The format fits the model
Conversational AI works best in short, focused exchanges. A question, an answer, a follow-up. SMS enforces exactly that structure. The character limit is not a constraint so much as a forcing function that keeps interactions crisp and makes latency less noticeable. A 160-character reply from an AI feels immediate. A paragraph-length response would feel out of place.
This makes SMS a natural fit for use cases like appointment scheduling bots that confirm a time and ask for confirmation, order status agents that reply to “where is my package” with a tracking update, and simple triage flows that ask a screening question before routing to a human. None of these require a sophisticated UI. They require a reliable two-way channel, and SMS provides that without friction.
The economics change with flat pricing
One reason AI-over-SMS has not been more common is that traditional SMS providers charge per message. A multi-turn conversation can involve five, ten, or more exchanges. At per-message rates, the cost accumulates quickly and unpredictably. Businesses building AI-driven workflows cannot reliably forecast that spend.
Flat monthly pricing per device changes the model entirely. The cost of a conversation with ten turns is the same as a conversation with two. That predictability makes it practical to deploy AI agents over SMS at scale, without designing the conversation to minimize message count.

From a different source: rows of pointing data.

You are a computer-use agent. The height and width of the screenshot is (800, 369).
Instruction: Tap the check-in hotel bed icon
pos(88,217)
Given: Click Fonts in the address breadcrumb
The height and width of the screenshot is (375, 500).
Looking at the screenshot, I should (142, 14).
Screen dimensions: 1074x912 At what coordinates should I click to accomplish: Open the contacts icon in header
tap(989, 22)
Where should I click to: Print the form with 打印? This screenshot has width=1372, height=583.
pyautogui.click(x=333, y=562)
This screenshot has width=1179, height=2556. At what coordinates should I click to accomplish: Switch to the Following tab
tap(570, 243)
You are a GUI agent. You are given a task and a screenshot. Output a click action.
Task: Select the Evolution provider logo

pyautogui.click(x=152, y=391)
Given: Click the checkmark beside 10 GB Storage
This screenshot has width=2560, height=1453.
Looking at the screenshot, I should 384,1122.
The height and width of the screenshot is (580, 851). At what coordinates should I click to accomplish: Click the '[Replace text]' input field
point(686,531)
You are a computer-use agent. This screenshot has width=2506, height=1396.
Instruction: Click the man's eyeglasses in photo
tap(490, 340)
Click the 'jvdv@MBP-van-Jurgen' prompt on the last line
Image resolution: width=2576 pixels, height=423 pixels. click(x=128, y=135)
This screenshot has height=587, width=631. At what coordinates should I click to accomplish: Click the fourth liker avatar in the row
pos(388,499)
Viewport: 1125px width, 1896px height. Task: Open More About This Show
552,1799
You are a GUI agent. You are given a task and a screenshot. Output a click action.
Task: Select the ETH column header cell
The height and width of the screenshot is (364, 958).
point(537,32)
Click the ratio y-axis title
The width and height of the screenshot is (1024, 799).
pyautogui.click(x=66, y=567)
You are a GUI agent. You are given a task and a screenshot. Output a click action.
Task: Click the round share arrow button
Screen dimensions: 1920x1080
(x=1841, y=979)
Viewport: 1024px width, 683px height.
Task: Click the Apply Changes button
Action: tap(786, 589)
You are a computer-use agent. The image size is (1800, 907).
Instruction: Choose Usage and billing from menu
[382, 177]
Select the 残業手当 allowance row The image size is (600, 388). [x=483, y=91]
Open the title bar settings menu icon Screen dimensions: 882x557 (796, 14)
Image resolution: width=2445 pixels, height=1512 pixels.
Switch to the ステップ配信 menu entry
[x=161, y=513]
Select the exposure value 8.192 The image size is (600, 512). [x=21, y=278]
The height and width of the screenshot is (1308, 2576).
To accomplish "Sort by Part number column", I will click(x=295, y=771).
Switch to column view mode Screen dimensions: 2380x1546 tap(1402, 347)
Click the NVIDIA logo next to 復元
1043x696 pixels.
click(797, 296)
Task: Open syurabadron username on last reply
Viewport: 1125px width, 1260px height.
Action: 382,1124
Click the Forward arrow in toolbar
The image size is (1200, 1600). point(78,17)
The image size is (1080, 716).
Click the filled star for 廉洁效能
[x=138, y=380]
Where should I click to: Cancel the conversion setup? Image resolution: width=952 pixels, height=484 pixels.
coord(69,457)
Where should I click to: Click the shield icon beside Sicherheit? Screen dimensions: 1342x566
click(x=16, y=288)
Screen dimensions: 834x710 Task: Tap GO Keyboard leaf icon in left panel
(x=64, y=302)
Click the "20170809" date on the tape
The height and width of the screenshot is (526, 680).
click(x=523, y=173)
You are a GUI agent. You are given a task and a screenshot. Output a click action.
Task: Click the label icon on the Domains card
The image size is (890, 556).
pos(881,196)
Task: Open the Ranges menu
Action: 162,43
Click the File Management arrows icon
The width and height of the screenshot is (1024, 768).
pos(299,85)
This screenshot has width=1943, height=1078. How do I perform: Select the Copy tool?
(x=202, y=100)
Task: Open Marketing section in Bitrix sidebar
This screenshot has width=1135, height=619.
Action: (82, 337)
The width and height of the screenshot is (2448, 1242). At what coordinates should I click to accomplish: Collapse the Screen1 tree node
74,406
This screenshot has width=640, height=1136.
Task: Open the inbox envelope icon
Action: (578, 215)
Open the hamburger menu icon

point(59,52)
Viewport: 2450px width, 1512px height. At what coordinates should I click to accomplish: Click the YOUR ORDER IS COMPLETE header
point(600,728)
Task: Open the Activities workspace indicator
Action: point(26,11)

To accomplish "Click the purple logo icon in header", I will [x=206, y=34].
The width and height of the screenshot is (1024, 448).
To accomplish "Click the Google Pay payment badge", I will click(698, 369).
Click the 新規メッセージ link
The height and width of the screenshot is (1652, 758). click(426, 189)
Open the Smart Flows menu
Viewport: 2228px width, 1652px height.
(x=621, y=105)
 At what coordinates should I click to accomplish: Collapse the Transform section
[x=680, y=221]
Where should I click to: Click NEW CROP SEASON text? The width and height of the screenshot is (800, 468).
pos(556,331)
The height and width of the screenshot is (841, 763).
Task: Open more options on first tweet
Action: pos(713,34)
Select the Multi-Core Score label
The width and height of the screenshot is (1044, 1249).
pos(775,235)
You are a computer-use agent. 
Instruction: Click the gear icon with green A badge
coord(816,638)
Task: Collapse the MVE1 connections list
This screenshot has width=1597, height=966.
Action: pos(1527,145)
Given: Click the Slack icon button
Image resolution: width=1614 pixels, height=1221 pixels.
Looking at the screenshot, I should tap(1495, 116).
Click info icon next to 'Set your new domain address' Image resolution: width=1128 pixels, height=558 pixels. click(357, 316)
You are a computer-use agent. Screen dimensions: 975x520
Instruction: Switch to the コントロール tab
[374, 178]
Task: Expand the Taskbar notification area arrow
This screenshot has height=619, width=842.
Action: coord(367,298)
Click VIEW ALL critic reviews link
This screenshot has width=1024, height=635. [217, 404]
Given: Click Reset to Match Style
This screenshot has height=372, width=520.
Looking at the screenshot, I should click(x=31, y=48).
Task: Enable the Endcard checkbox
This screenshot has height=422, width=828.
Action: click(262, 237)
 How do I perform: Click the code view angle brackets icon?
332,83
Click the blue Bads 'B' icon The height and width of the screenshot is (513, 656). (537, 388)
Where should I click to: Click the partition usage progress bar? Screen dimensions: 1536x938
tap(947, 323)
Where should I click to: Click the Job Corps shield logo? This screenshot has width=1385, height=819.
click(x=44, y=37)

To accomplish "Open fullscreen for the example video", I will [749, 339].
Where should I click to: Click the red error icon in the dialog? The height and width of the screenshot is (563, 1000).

What this looks like in practice
A healthcare provider deploys a scheduling assistant that texts patients the day before their appointment, collects a confirmation or reschedule request, and updates the booking system automatically. A retailer runs a post-purchase agent that handles common questions about delivery and returns without involving a support agent. A financial services company sends account alerts and handles one-turn responses like blocking a card or confirming a transaction.
In each case, the AI handles the exchange, SMS handles the delivery, and the user never has to open an app. That combination is more powerful than either piece on its own.